IV. Loss of Use or Functionality
¶45 WSDOT challenges the Court of Appeals’ determination that it cannot recover under Section 1 for loss of use of the tunneling works while repairing the TBM. The Court of Appeals affirmed the trial court's partial summary judgment on this issue, ruling that the tunneling works did not sustain the requisite direct physical loss or damage that would trigger coverage under Section 1. Great Lakes responds that the Policy language, “direct physical loss, damage or destruction,” requires a showing of physical alteration to the insured property. Resp'ts’ Suppl. Br. at 22. WSDOT does not allege the tunneling works itself was physically damaged or altered. Rather, WSDOT alleges the tunneling works suffered direct physical loss or damage because the tunnel was “physically incapable of performing its essential function”: completing construction of the tunnel. WSDOT's Suppl. Br. at 23. Therefore, according to WSDOT, it is entitled to recover costs associated with its loss of use of the tunneling works, i.e., costs associated with WSDOT's inability to use the tunneling works to continue construction. For reasons explained below, we agree physical loss or damage may under certain circumstances include the physical loss of use of insured property. However, this case does not present those circumstances.

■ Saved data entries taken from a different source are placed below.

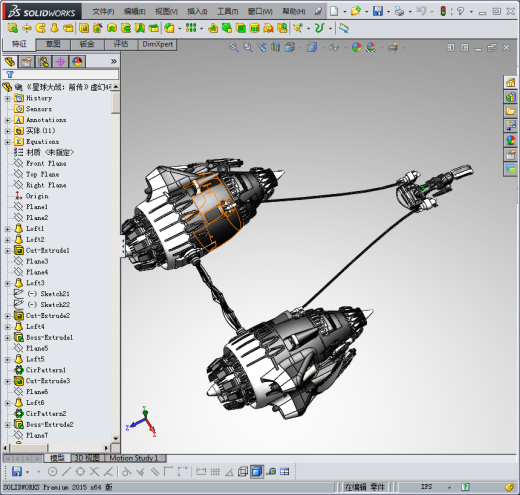Open the display style dropdown arrow
This screenshot has width=520, height=495.
pyautogui.click(x=323, y=48)
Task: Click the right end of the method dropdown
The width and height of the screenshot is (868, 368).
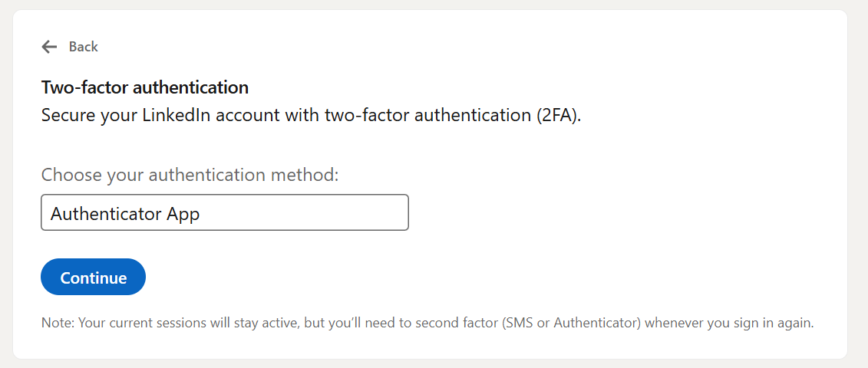Action: (x=395, y=212)
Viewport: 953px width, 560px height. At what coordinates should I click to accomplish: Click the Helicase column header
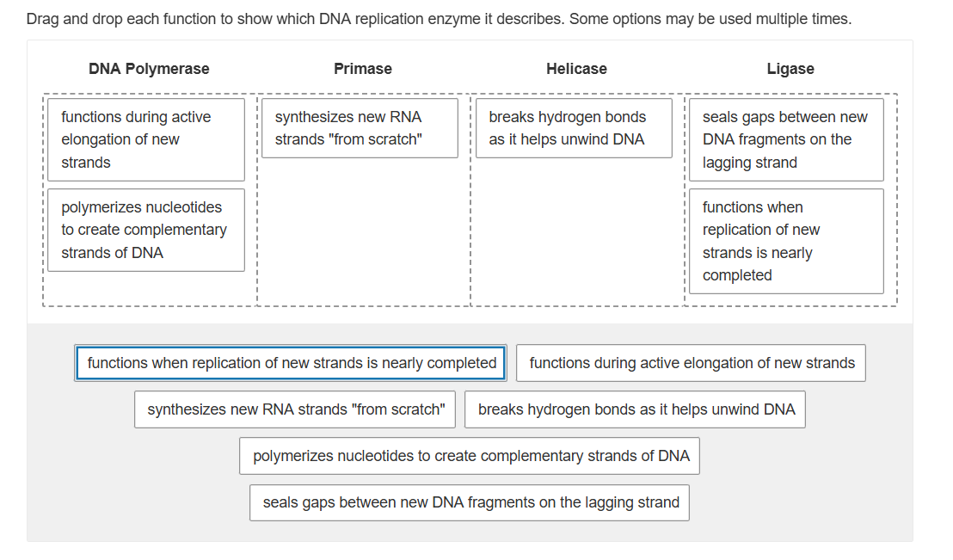click(x=576, y=69)
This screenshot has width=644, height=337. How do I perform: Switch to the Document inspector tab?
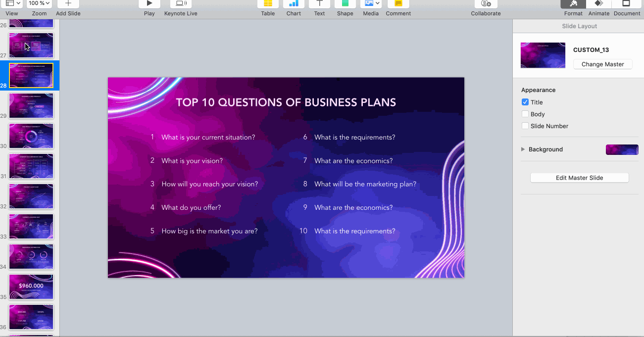(627, 4)
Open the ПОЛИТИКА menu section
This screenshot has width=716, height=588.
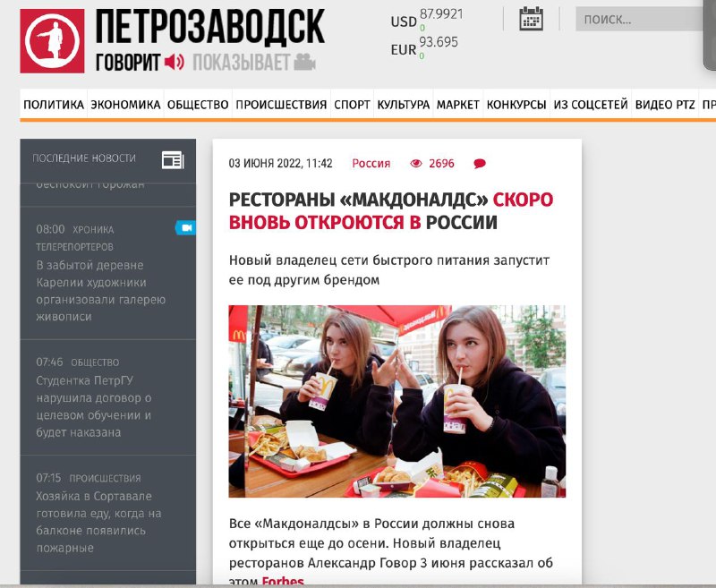coord(54,105)
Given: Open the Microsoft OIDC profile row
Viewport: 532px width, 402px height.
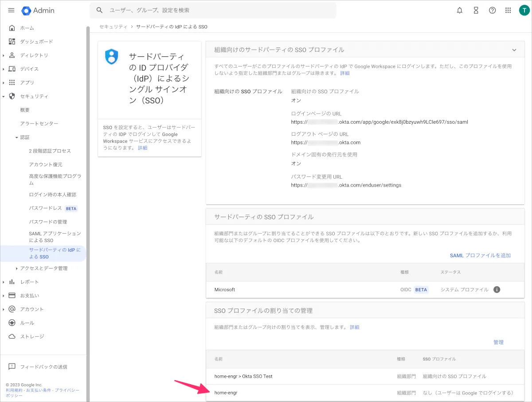Looking at the screenshot, I should [x=225, y=289].
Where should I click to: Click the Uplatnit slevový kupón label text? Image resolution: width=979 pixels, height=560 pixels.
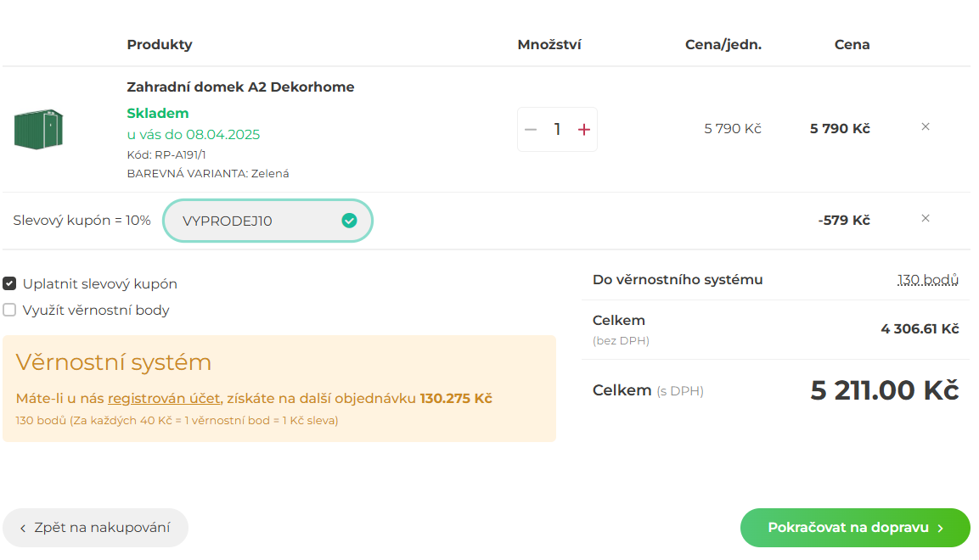pos(100,283)
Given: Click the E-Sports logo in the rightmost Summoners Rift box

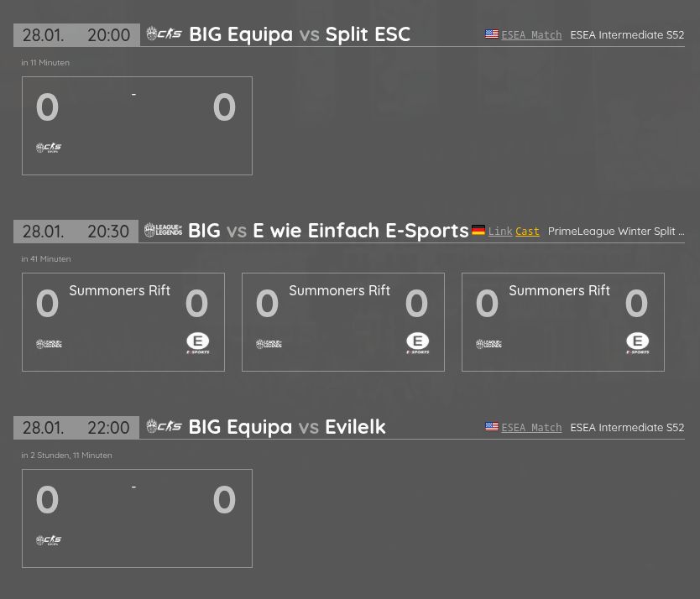Looking at the screenshot, I should click(637, 342).

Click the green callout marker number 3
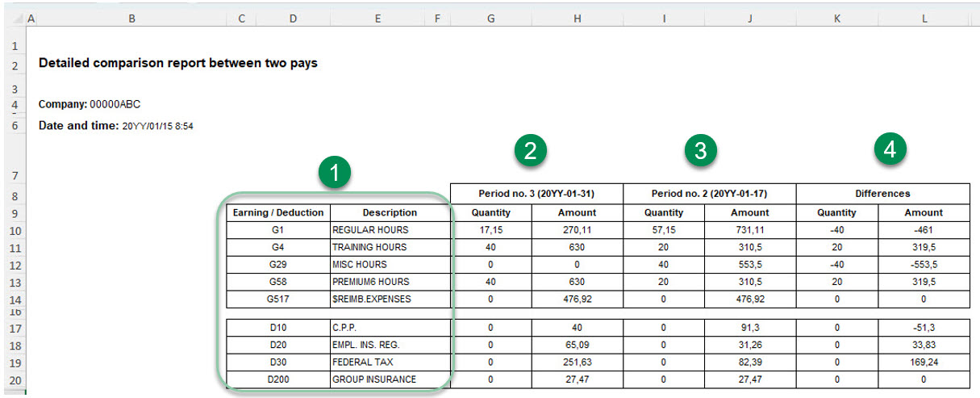[700, 152]
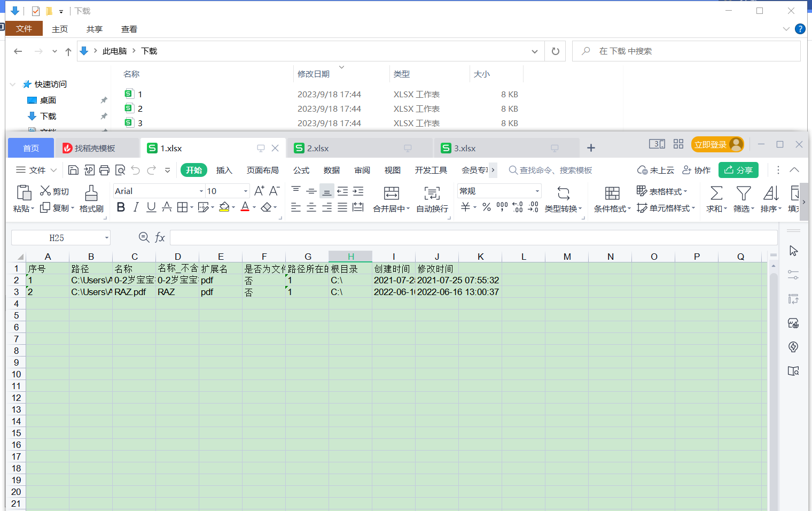812x511 pixels.
Task: Open the Arial font name dropdown
Action: click(x=201, y=191)
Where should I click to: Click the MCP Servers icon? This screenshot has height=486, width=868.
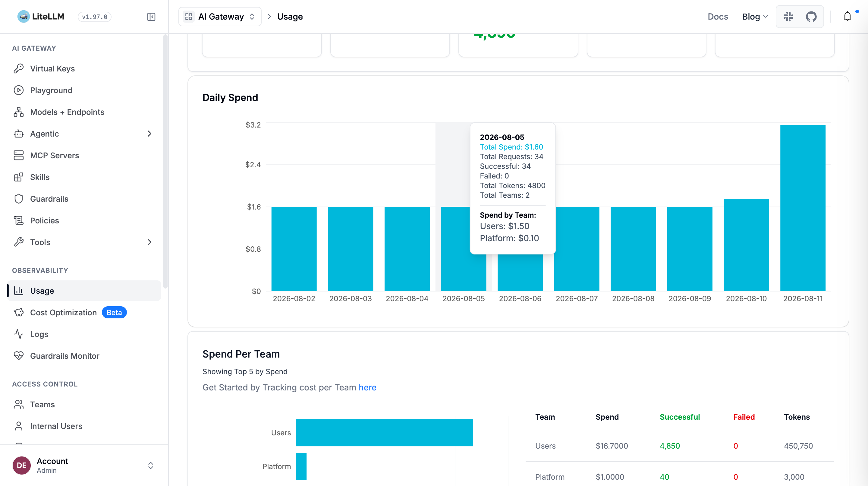[x=19, y=155]
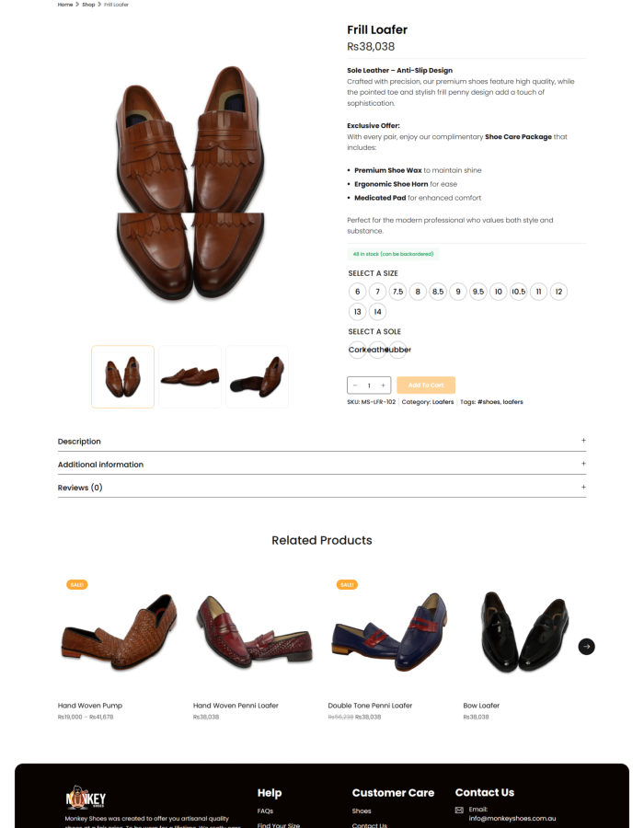644x828 pixels.
Task: Decrease quantity with the minus icon
Action: point(355,385)
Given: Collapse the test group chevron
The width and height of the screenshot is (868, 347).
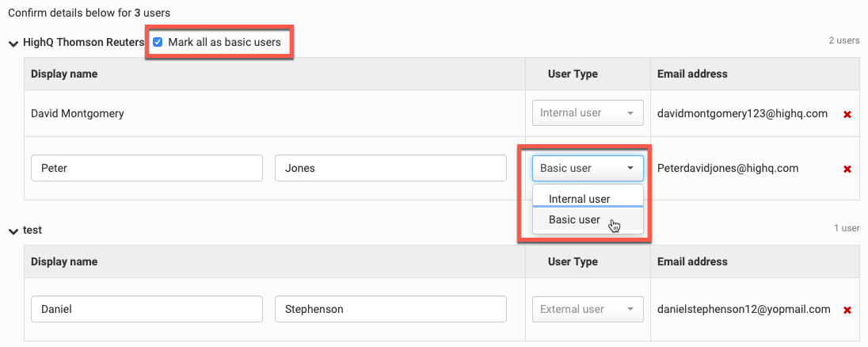Looking at the screenshot, I should pyautogui.click(x=13, y=231).
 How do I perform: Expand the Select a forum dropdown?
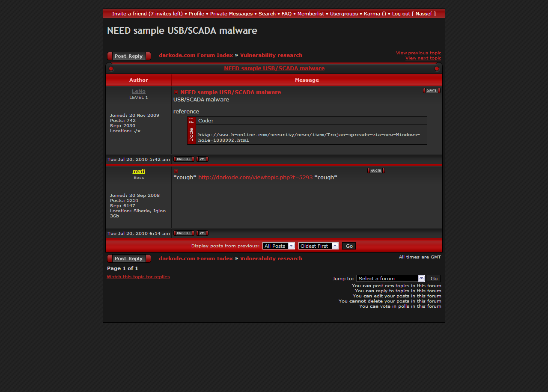[390, 279]
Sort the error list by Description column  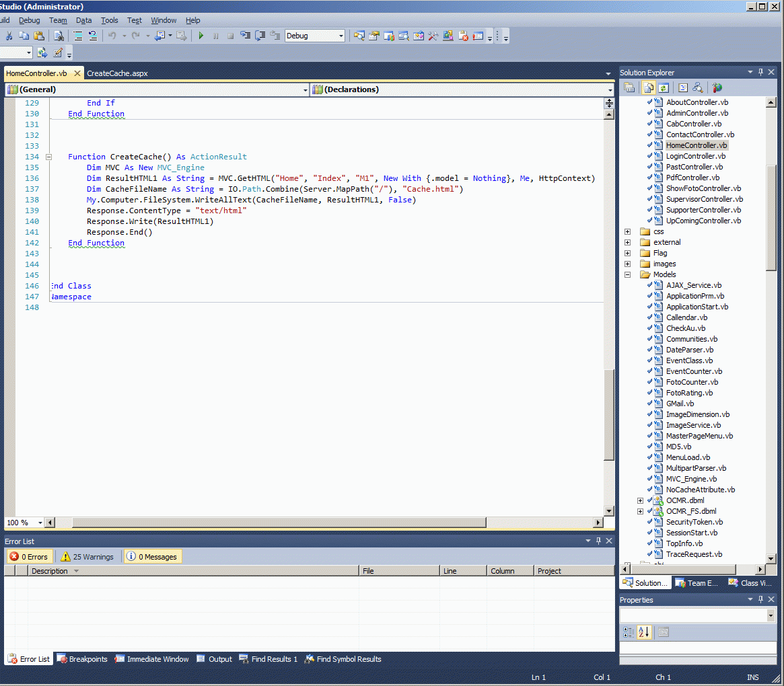(50, 571)
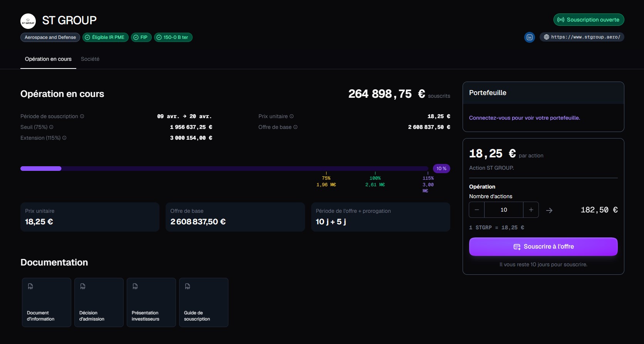Open the LinkedIn profile icon

click(530, 37)
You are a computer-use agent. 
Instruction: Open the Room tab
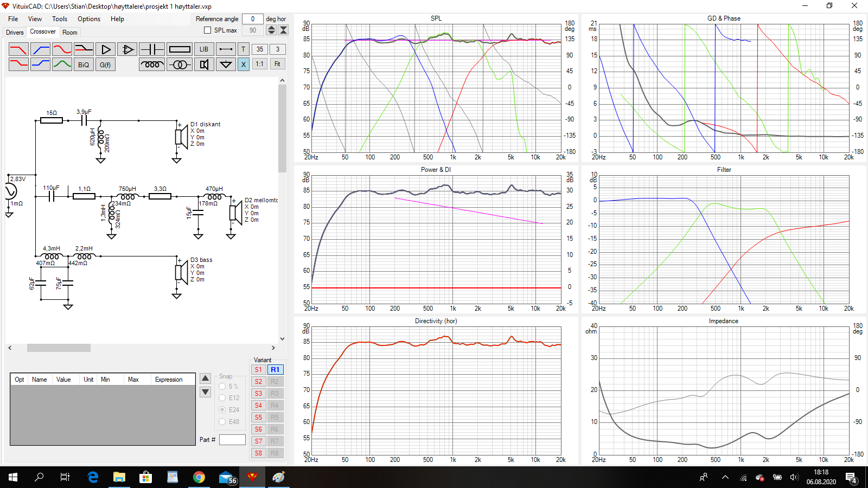[70, 33]

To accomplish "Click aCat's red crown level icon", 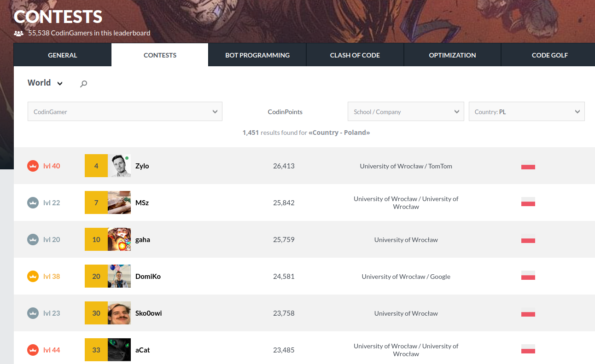I will click(x=33, y=350).
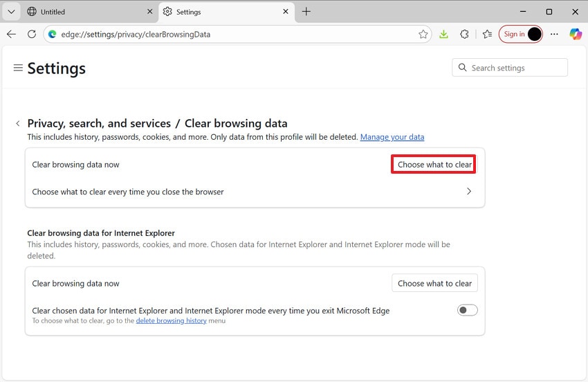Open the Settings hamburger menu

pyautogui.click(x=18, y=68)
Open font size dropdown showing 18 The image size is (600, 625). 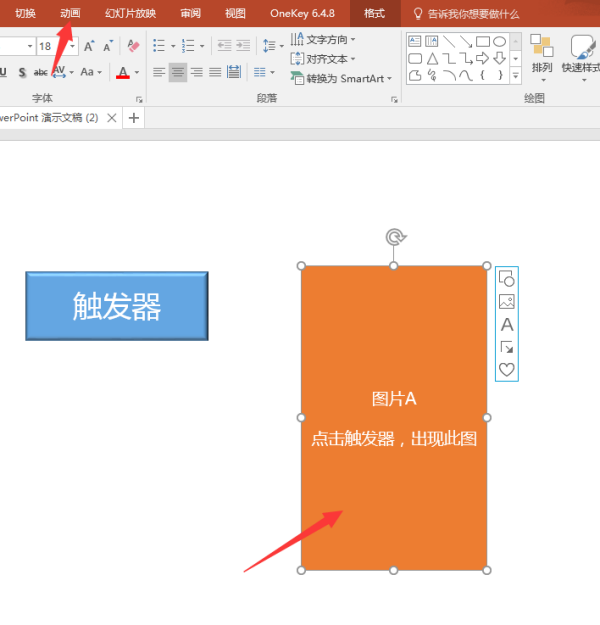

¶46 The relevant provision in the Policy at issue is found in its insuring clause: “The Insurers will indemnify the Insured in respect of direct physical loss, damage or destruction ․ to the Interest Insured ․” CP at 164. The pertinent terms are not defined in the Policy, so they are assigned their “ ‘plain, ordinary and popular meaning.’ ” Queen Anne Park, 183 Wash.2d at 491, 352 P.3d 790 (quoting Queen City Farms, 126 Wash.2d at 77, 882 P.2d 703).
¶47 “Loss” has many definitions, but is most pertinently defined as “the act or fact of losing[;] failure to keep possession[;] deprivation” and “the harm or privation resulting from losing or being separated from something.” Webster's, supra, at 1338. It is also defined as “the state or fact of being destroyed or placed beyond recovery.” Webster's, supra, at 1338. “Damage” is a “loss due to injury ․ or harm to person, property, or reputation.” Webster's, supra, at 571. “Damage” also “suggests injury that lowers value or impairs usefulness.” Merriam-Webster Online Dictionary, https://www.merriam-webster.com/dictionary/damage (last visited Sept. 12, 2022) (emphasis added). “Physical” is defined as “of or relating to natural or material things as opposed to things mental, moral, spiritual, or imaginary.” Webster's, supra, at 1706. Further, “physical” means “having material existence[;] perceptible especially through the senses and subject to the laws of nature.” Merriam-Webster Online Dictionary, https://www.merriam-webster.com/dictionary/physical (last visited Sept. 12, 2022). Similarly, “physical” “applies to what is perceived directly by the senses and may contrast with mental, spiritual, or imaginary.” Merriam-Webster Online Dictionary, https://www.merriam-webster.com/dictionary/physical (last visited Sept. 12, 2022) (emphasis omitted). Within the context of the definition of “physical,” “material implies formation out of tangible matter.” Merriam-Webster Online Dictionary, https://www.merriam-webster.com/dictionary/physical (last visited Sept. 12, 2022). Finally, “direct” means “from the source or original without interruption or diversion” or “without any intervening agency or step.” Webster's, supra, at 640.
¶48 Applying these definitions, we conclude that “direct physical loss [or] ․ damage” refers to the deprivation or dispossession of or injury to the insured property. The deprivation, dispossession, or injury must be physical. This means the loss must have a material existence, be tangible, or be perceptible by the senses.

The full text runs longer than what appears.